On crossing the Aronda Bridge in Keri and twelve kilometres later, one reaches Keri, a village in the district of Sindhudurg in Maharashtra. The coastline is welcoming, but the infrastructure is wanting. Yet, with the greenfield international airport due to start by next year, a gradual shift in tourism to the coastline is inevitable.
“The beach at Redi is beautiful. It is untouched, but the government needs to look at developing infrastructure. It is not possible to get a bus with tourists to this beach. The market is far away. They need to develop a proper market near the coastline,” thinks Petr, a tourist scout from Russia checking out the facilities around the beach.
There is one hotel with six non-air conditioned rooms and a restaurant that is connected to the main road, which is around six kilometres away by a narrow road. The hotel is on a hill which has its base extended onto the beach.
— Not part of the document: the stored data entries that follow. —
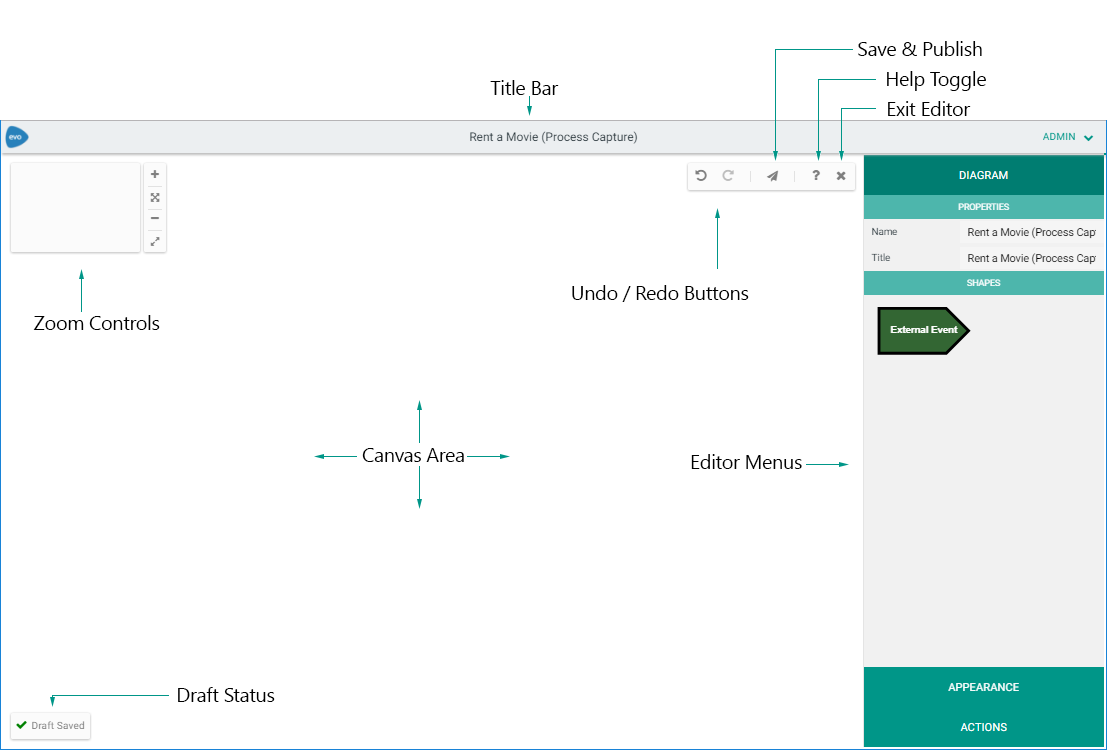Zoom out with the minus icon

[x=155, y=218]
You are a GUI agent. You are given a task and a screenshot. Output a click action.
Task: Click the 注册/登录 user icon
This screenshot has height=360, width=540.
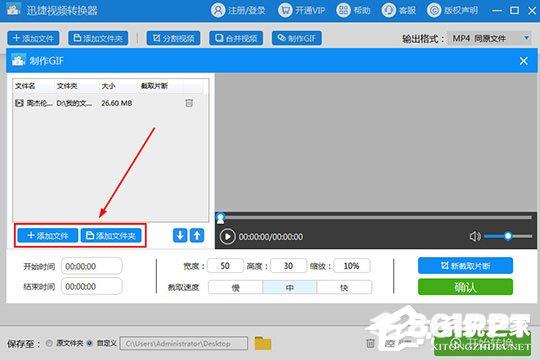[x=218, y=10]
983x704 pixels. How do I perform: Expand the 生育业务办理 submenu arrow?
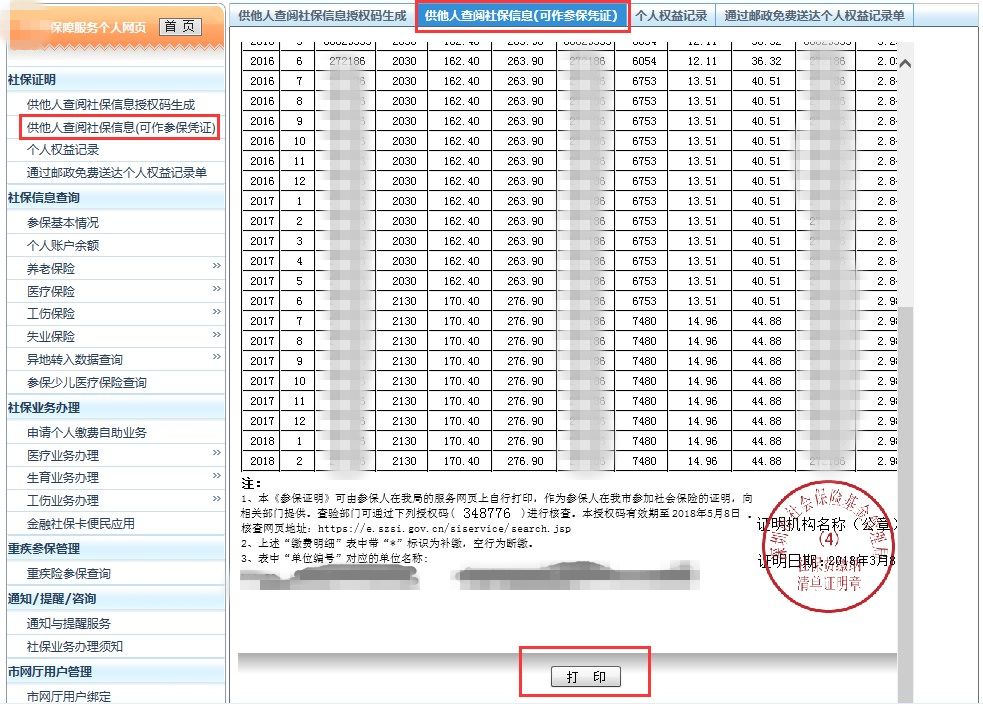click(x=216, y=477)
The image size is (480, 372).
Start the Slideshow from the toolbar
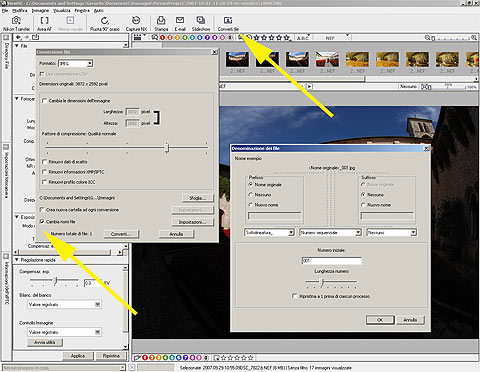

“We get clients from Maharashtra and Goa at the moment. We started in March of this year and are positive about doing well,” said Sachin Pirankar, one of the partners of the hotel.
The beating of waves on the shoreline and the occasional sound of motorised canoes setting out to sea are the only sounds one hears from the grounds of the hotel.
“One has to come stocked when one is travelling for a vacation here, but the mix of colours and sounds is what many of our clients are searching for in Russia,” claims Petr, as he and his colleague sample the cuisine of the hotel. “It’s digestible,” he mutters.
“We do not have a bar license, but we expect to get one once the government has a policy in place. Redi is far away from mainstream life. But, things have been changing since the start of construction work for an airport in Mopa. We think we will feel its financial effect once it becomes operational,” says Sachin.
A few kilometres away from Redi is Shirgaon Beach which, unlike Redi, is developed. There are shacks on the beach and water sports with jet skis and para-sailing being the two main activities provided to tourists. Russian tourists have started visiting both villages, and many have started staying in Shirgaon because the infrastructure is better.
“The Goa you see today is not what it was when we first came years ago. It is too crowded now, but it is even now the place for our tourists because Goa has still the best to offer in terms of tourism infrastructure. But it is our job to keep looking because tourists the world over still look for quaint places to be in. Silence, as it is said, is golden for many of our clients,” he quips.
“I began to like the beauty of beaches in Goa, where I also met my partner Elsa. I have been coming to this beach as I live a few kilometres away. Goa is still just a drive away for me and so we go to Goa often. Now people from Goa have started to come to stay here, and I foresee a cultural exchange through the coast,” says Vivek, who lives on the Maharashtra side of the border with Goa.
“I love the sea, and my girlfriend likes to get a tan on the beach. This place is much quieter than Goa, and when we miss the parties and nightlife in Goa, we take a drive across,” confesses Vivek, as he starts his motorbike.
“This is a safe place. The people over here are nice. Though they are not very conversant in English, they understand our needs, and I think this attitude is what tourists look for,” says Petr.
“The road will be properly built and, as you can see, there is another project coming up close by. People are thinking of putting up stalls around, and I think Redi will be ready to welcome guests once the airport in Mopa is operational,” assures Sachin.
“We live in Sawantwadi and have been coming to spend some time on the beach with our children who have their holidays. We spend a night and go back the next day as my husband has his business,” says Chitra, one of the guests. “It is convenient and safe for us. The waters here are calm. There are no waves on this side,” she adds, as the restaurant begins to serve tea to its customers.